Postlinguaal

Uit Wikipedia, de vrije encyclopedie

Postlinguaal betekent letterlijk na de taal. De term wordt vaak gebruikt in samenstelling met dove.

Een postlinguaal dove is iemand die doof is geworden nadat hij zich gesproken taal eigen heeft gemaakt. De belangrijkste periode voor eerste taalverwerving bij een kind is tot circa het zesde levensjaar. Doordat de basis voor gesproken taal in deze periode gelegd wordt, kunnen postlinguaal doven vaak accentloos spreken. Zonder ondersteuning van een logopedist kan wel de intonatie na verloop van tijd enigszins afvlakken. Dit komt doordat de eigen uitspraak niet meer gehoord en geverifieerd kan worden.
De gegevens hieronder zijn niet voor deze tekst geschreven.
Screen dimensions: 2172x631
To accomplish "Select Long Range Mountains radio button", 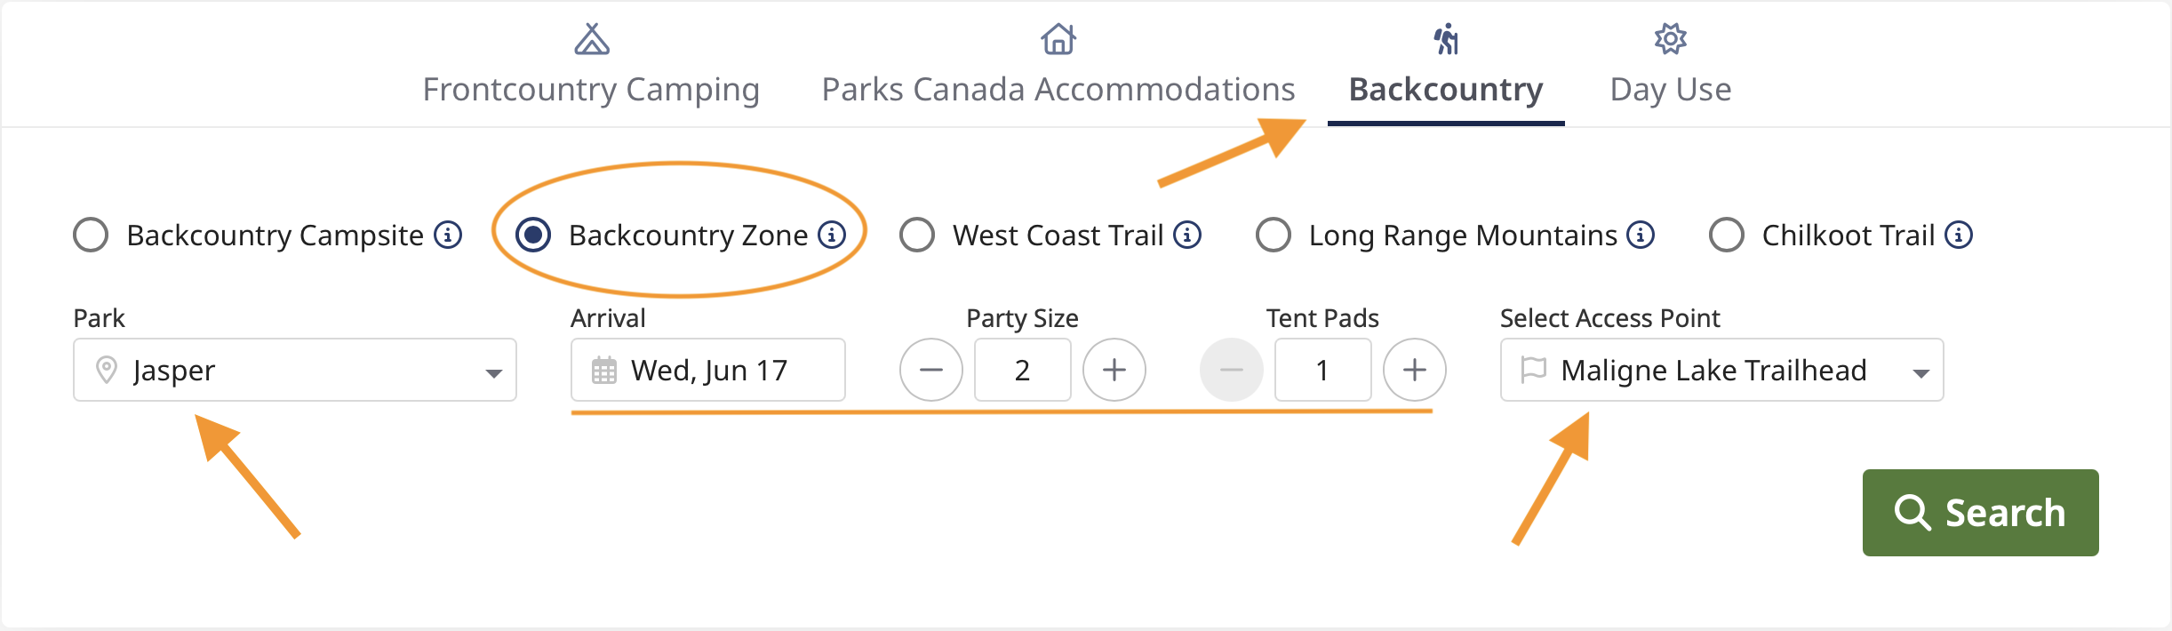I will coord(1274,236).
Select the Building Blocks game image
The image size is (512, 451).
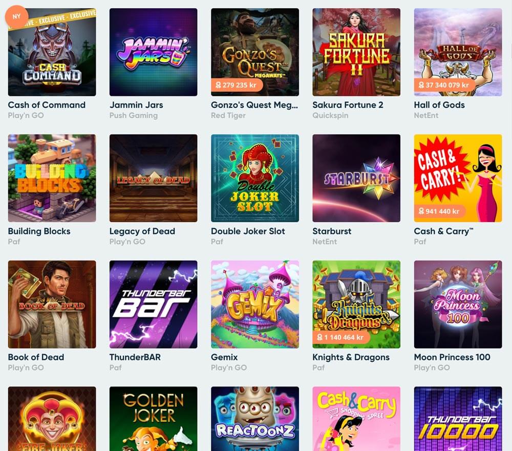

In tegenstelling tot postlinguaal doven, spreken prelinguaal doven vaak met een typisch 'doven-accent', dat soms moeilijk verstaanbaar is.

Postlinguaal doven gebruiken vaak een communicatievorm, waarbij de gesproken taal wordt ondersteund met gebaren. Het gezegde wordt zo "zichtbaar" gemaakt. Het verschil met gebarentaal is dat hier juist de grammatica van de gesproken taal wordt aangehouden, want voor postlinguaal doven is en blijft de gesproken taal de moedertaal. In Nederland heet deze communicatievorm NmG (Nederlands met Gebaren).

Afhankelijk van de aard en oorzaak van hun doofheid kunnen postlinguaal doven in aanmerking komen voor een cochleair implantaat. Aangezien zij al een taal verworven hebben, is het (opnieuw) leren horen voor hen veel gemakkelijker dan voor (oudere) prelinguaal doven.